• YOUR OBJECTIVE:
Begin at the row that has "The height and" and stop after the row that has "coord(1019,320)". Repeat those rows with "corrupt files" swapped for "damaged files", changing nothing else and leaving out the pictures.

• EXERCISE INPUT:
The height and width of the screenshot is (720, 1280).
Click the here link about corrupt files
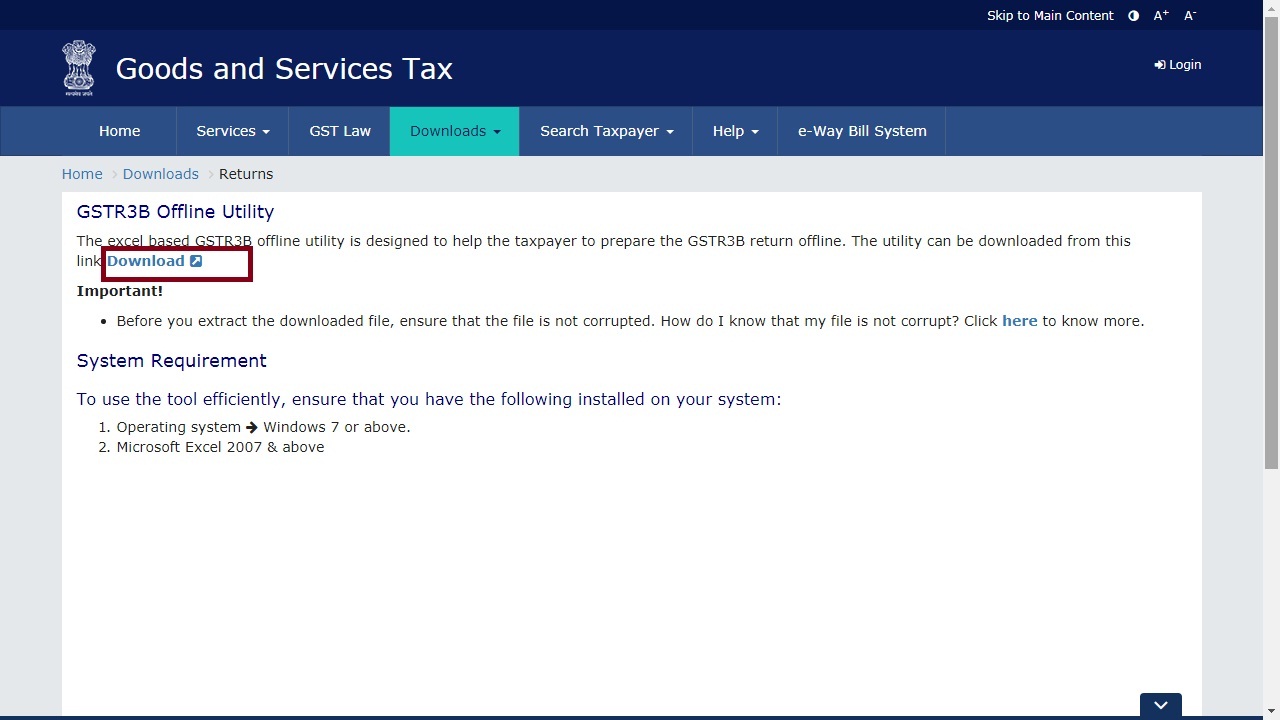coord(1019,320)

---

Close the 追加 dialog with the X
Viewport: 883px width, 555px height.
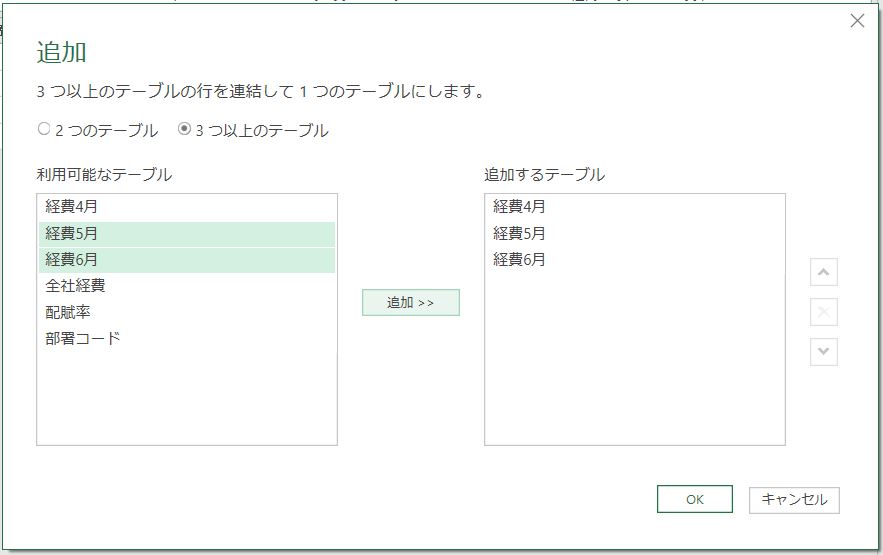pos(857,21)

• SOLUTION:
The height and width of the screenshot is (720, 1280).
Click the here link about damaged files
coord(1019,320)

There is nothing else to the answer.